## DATASET RECORDS
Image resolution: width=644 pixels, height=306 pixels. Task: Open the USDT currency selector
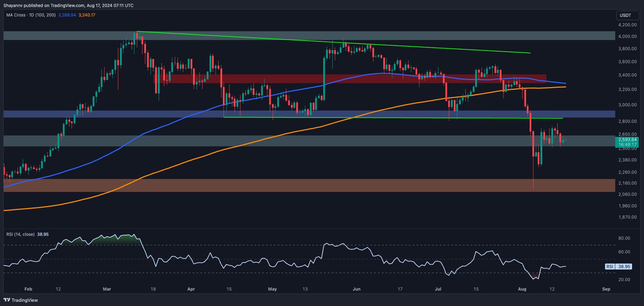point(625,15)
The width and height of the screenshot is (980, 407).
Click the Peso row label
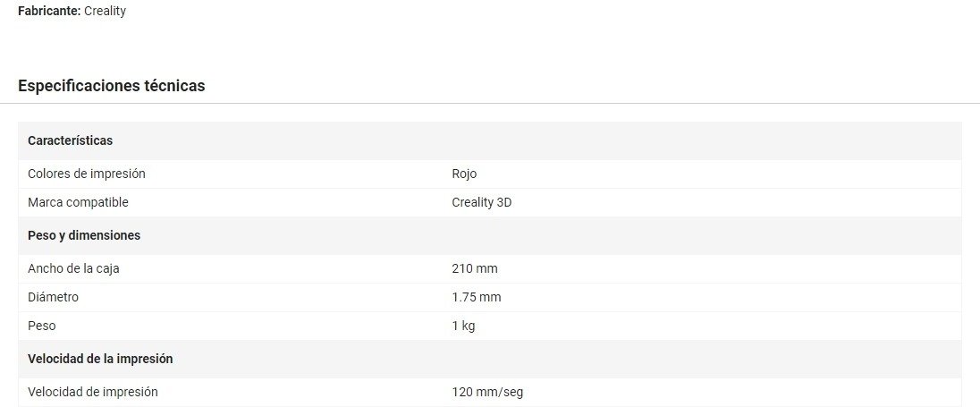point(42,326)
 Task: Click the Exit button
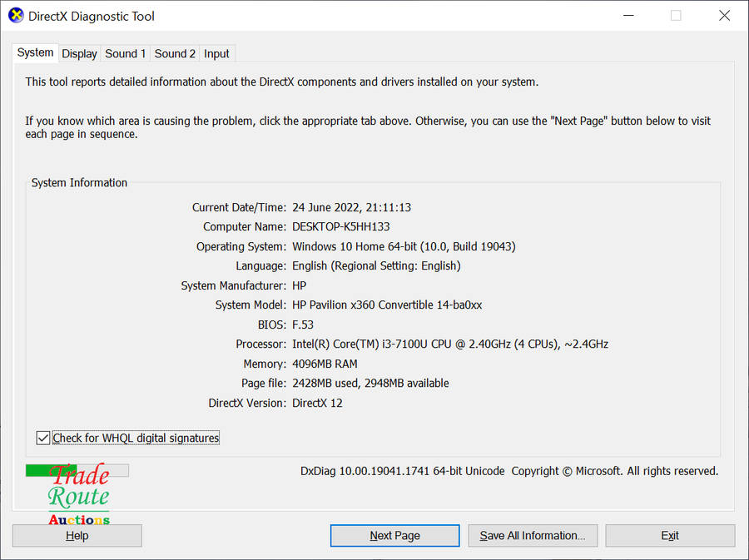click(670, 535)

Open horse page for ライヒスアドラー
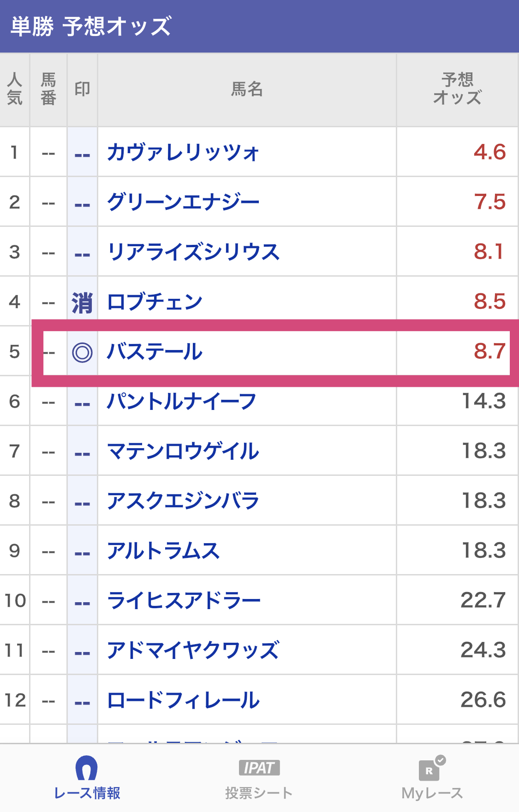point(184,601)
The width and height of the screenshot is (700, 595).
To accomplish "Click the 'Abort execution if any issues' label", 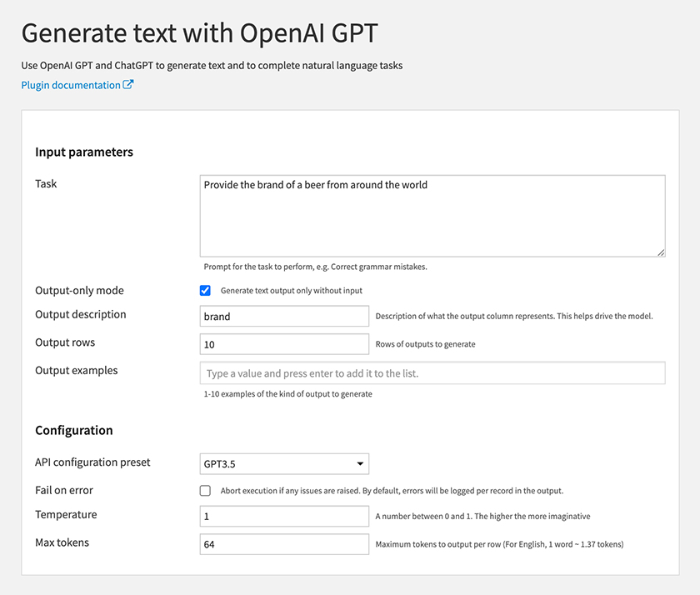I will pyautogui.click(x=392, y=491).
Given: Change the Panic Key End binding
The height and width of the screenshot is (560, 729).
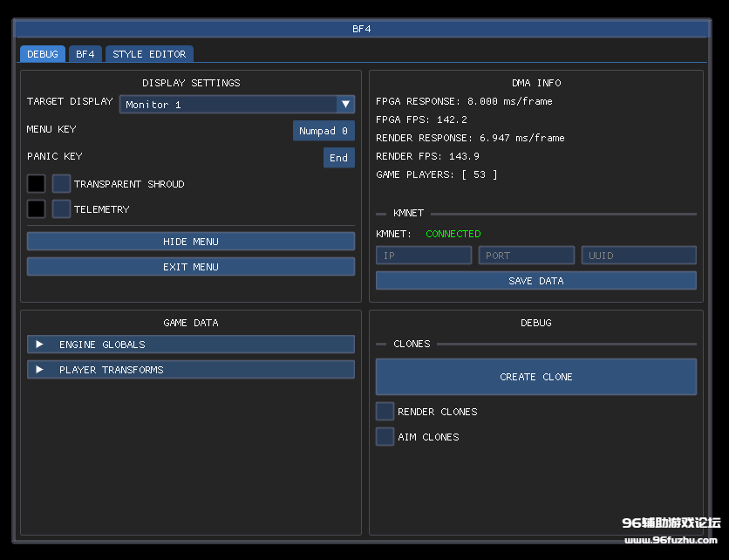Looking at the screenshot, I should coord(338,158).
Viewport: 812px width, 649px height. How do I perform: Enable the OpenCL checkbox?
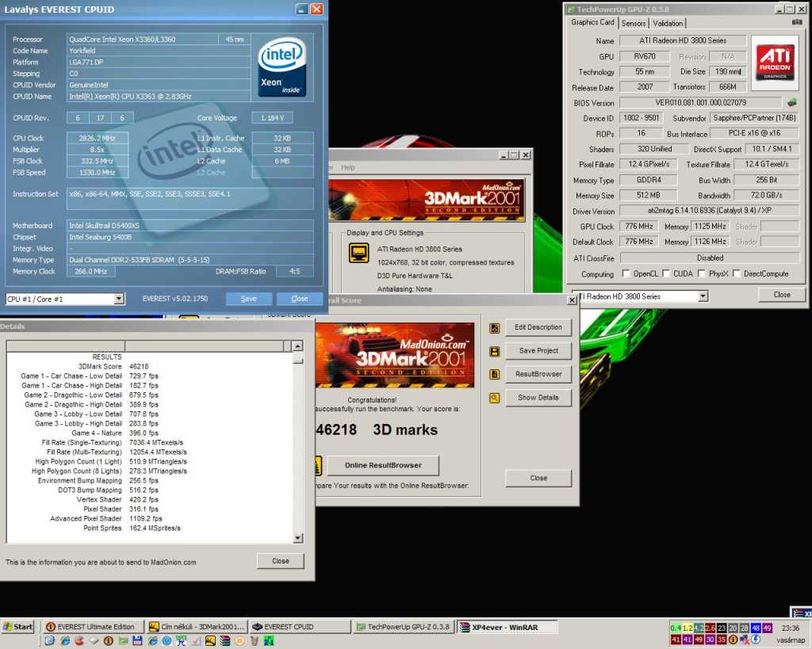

## YOUR TASK
The lines from the one containing "The height and" through the end of the data above are to be copied exactly, both ends included, and pictures are to be omitted.

## EXERCISE ANSWER
The height and width of the screenshot is (560, 729).
Looking at the screenshot, I should coord(338,158).
Viewport: 812px width, 649px height. How do I perform: Enable the OpenCL checkbox?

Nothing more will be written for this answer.